Build the consensus sequences:
[39]:
consensus, dropped = alignparse.consensus.simple_mutconsensus(
aligned_df.query("retained"),
group_cols=("library", "barcode"),
mutation_col="gene_mutations",
)
Note how we get back two data frames. The consensus
data frame simply gives the consensus sequences:
[40]:
consensus.head()
[40]:
library | barcode | gene_mutations | variant_call_support | |
---|---|---|---|---|
0 | lib-1 | AAAGTCTGACCGAAAAAA | C154A G509C T510A C823G T824G G825T del763to763 | 1 |
1 | lib-1 | AACACGTTATAGATGTAG | A52C T53C T54C C85A C87G T277G T278A C296A G297C | 3 |
2 | lib-1 | AGACCGGGCGGGGCCTAT | A526G G694A G715C A937G C939G | 4 |
3 | lib-1 | AGAGAGATATTAAAAAAA | C22A A23C G24C G34A C35G G36A G400C G402C A631... | 1 |
4 | lib-1 | ATCTCCTCTCCAAGCCGT | G326C C327A | 1 |
In addition to the mutations in the consensus, it also gives the variant_call_support
, which is the number of CCSs supporting the consensus call. When the call support is one, then we expect the accuracy to be equal to the empirical ones we computed above (either with or without indels depending on whether we exclude consensus sequences with indels). When the variant call support is greater than one, the accuracy will be higher as there are more CCSs supporting the consensus call.

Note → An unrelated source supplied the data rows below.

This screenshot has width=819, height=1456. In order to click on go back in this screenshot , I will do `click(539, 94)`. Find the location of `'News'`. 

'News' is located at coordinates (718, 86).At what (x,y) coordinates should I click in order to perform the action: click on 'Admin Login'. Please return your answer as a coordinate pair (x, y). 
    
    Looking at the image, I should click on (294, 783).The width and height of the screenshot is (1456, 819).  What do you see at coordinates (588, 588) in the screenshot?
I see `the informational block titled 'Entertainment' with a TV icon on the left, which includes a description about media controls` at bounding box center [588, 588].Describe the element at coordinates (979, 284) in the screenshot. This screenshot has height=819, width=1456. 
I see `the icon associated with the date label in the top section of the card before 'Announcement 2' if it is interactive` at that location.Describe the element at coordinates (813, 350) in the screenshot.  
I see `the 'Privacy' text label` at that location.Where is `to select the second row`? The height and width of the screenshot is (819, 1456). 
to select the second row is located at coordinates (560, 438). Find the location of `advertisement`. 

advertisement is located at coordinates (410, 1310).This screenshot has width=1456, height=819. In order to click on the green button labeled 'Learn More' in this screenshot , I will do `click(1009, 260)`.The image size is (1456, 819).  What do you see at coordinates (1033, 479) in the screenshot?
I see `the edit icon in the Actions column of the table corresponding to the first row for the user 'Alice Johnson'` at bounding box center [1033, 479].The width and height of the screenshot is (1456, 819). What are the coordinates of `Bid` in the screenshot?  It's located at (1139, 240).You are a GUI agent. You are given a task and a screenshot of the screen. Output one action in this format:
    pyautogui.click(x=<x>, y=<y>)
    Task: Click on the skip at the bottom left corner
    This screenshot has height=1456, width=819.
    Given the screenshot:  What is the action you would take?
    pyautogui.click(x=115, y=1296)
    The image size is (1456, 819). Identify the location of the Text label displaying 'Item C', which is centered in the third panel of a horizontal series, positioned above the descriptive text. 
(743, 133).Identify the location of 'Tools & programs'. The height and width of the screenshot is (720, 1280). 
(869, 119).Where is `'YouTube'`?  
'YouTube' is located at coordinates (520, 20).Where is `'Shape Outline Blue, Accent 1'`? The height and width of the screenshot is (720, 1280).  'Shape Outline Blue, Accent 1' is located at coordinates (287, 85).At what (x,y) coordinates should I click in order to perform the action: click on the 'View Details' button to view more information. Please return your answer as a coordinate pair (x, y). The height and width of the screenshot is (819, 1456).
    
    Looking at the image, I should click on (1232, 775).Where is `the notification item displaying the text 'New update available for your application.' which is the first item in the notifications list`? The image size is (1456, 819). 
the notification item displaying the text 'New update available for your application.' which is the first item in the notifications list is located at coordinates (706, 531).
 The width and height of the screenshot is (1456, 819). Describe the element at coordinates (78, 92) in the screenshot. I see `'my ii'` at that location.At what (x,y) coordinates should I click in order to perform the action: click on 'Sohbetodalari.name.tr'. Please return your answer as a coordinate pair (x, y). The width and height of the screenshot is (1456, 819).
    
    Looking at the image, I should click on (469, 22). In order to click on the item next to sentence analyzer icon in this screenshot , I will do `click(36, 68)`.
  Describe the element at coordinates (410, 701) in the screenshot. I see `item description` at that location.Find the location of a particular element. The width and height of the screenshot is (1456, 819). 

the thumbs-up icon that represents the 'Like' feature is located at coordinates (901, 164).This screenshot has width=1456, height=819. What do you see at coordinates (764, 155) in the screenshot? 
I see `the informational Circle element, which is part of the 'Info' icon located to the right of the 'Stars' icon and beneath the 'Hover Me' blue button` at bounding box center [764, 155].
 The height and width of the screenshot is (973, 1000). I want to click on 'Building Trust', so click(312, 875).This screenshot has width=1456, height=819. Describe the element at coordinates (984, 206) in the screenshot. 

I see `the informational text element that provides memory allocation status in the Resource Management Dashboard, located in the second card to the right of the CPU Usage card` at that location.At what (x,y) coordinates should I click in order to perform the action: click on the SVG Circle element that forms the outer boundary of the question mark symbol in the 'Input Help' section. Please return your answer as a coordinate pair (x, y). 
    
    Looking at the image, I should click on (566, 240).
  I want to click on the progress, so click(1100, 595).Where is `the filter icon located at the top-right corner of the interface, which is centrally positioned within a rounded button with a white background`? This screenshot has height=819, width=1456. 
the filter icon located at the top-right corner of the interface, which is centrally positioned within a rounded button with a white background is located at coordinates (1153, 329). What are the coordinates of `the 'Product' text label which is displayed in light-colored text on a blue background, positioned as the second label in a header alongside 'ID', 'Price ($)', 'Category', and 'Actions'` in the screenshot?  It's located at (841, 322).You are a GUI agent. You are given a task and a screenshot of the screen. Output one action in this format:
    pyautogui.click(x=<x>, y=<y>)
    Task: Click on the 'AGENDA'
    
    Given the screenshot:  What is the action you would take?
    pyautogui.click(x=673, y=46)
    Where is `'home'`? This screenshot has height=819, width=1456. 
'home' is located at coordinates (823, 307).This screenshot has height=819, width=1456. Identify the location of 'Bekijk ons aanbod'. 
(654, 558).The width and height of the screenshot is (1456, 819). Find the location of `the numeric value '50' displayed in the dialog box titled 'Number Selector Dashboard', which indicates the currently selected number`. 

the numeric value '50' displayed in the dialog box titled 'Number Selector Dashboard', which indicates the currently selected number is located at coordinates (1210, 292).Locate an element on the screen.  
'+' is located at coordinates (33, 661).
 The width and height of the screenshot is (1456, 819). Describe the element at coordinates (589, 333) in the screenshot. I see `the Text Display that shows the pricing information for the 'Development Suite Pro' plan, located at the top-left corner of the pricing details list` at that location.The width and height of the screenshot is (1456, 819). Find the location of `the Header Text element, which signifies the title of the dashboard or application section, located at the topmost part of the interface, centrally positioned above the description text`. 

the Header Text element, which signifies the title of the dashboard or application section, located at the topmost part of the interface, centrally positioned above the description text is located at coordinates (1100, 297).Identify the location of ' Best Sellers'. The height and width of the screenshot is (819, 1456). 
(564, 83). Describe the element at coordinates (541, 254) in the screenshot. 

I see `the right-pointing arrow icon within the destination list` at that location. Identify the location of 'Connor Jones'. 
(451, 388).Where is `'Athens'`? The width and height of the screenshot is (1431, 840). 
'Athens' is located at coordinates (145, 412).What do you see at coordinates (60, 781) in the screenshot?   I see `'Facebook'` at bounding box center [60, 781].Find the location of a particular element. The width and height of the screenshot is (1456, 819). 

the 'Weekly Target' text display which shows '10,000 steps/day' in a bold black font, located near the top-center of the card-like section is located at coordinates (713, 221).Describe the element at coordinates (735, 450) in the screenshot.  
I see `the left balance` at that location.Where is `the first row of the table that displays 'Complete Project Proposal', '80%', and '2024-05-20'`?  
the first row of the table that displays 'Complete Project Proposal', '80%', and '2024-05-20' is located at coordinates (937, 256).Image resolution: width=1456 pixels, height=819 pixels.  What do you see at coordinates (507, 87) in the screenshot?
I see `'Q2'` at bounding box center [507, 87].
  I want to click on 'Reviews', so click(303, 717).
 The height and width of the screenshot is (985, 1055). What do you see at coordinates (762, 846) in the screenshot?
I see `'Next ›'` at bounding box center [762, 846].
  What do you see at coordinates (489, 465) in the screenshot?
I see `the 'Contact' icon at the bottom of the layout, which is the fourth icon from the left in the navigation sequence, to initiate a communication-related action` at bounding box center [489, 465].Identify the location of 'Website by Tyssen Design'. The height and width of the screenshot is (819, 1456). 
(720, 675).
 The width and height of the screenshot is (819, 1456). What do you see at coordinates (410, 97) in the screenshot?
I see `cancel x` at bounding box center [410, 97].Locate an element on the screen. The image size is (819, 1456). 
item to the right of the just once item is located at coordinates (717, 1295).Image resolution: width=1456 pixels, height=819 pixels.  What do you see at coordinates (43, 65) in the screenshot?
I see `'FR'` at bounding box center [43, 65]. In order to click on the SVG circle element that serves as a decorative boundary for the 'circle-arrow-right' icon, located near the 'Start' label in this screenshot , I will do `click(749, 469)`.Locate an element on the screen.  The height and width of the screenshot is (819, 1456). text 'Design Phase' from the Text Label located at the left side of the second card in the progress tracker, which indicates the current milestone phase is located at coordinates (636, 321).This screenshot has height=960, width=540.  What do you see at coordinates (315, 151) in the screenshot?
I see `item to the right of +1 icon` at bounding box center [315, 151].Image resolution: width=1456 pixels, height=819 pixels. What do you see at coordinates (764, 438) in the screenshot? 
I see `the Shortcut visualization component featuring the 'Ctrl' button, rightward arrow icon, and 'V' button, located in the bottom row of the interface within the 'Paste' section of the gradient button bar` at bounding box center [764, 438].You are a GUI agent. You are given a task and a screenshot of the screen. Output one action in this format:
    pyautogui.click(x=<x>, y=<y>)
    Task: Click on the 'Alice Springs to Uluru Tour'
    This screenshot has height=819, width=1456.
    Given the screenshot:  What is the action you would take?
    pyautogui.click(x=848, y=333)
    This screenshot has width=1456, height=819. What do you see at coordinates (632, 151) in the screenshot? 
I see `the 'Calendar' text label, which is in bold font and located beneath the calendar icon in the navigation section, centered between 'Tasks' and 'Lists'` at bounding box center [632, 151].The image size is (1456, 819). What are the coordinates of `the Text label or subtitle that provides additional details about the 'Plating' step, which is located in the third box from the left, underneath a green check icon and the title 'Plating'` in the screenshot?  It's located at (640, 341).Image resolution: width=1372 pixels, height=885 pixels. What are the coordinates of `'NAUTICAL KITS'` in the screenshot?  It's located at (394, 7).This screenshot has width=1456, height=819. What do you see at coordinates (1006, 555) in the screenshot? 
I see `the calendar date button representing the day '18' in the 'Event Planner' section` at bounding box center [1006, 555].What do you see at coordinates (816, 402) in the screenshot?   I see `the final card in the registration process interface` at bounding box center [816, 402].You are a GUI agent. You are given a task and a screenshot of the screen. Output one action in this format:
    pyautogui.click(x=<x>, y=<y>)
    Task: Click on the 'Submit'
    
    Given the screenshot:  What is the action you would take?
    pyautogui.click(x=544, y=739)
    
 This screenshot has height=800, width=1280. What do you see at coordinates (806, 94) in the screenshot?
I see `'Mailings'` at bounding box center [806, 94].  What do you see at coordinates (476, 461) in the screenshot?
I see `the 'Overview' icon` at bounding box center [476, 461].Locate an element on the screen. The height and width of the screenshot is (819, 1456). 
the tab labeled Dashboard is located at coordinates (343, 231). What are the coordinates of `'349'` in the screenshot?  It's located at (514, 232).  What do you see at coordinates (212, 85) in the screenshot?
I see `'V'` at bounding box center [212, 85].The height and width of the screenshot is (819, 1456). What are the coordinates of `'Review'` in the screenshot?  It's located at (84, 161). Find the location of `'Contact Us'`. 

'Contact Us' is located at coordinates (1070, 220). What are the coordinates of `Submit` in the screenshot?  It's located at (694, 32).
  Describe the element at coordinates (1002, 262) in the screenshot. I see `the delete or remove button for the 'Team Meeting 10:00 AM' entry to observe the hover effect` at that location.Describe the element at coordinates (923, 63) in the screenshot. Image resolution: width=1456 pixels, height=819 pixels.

It is often useful to get the mutations in consensus
that are just substitutions, and also denote which sequences have indels. That can be done as follows:
[41]:
consensus = alignparse.consensus.add_mut_info_cols(
consensus,
mutation_col="gene_mutations",
sub_str_col="substitutions",
n_indel_col="number_of_indels",
overwrite_cols=True,
)
consensus.head()
[41]:
library | barcode | gene_mutations | variant_call_support | substitutions | number_of_indels | |
---|---|---|---|---|---|---|
0 | lib-1 | AAAGTCTGACCGAAAAAA | C154A G509C T510A C823G T824G G825T del763to763 | 1 | C154A G509C T510A C823G T824G G825T | 1 |
1 | lib-1 | AACACGTTATAGATGTAG | A52C T53C T54C C85A C87G T277G T278A C296A G297C | 3 | A52C T53C T54C C85A C87G T277G T278A C296A G297C | 0 |
2 | lib-1 | AGACCGGGCGGGGCCTAT | A526G G694A G715C A937G C939G | 4 | A526G G694A G715C A937G C939G | 0 |
3 | lib-1 | AGAGAGATATTAAAAAAA | C22A A23C G24C G34A C35G G36A G400C G402C A631... | 1 | C22A A23C G24C G34A C35G G36A G400C G402C A631... | 0 |
4 | lib-1 | ATCTCCTCTCCAAGCCGT | G326C C327A | 1 | G326C C327A | 0 |
If you filter the data frame above for just those barcodes with no indels, you can then pass the data frame directly into a dms_variants.codonvarianttable.CodonVariantTable for further analysis.
You can also look at what happened to the barcodes for which we could not build consensus sequences by looking at the dropped
data frame:
[42]:
dropped
[42]:
library | barcode | drop_reason | nseqs | |
---|---|---|---|---|
0 | lib-1 | CTATACCCAAATTAATAA | subs diff too large | 2 |
1 | lib-1 | CTGATTTGGCTTTATTTT | subs diff too large | 2 |
2 | lib-2 | CTGATATACGTACGCAAC | subs diff too large | 3 |
3 | lib-2 | TACCCTGCCTCGCCGAAC | subs diff too large | 2 |
Or to summarize the drop reasons:
[43]:
(dropped.groupby("drop_reason").size().rename("number_barcodes").reset_index())
[43]:
drop_reason | number_barcodes | |
---|---|---|
0 | subs diff too large | 4 |
We see that only a few barcodes were dropped, and that in all cases the reason was that the differences in number of substitutions among CCSs within the barcode was too large.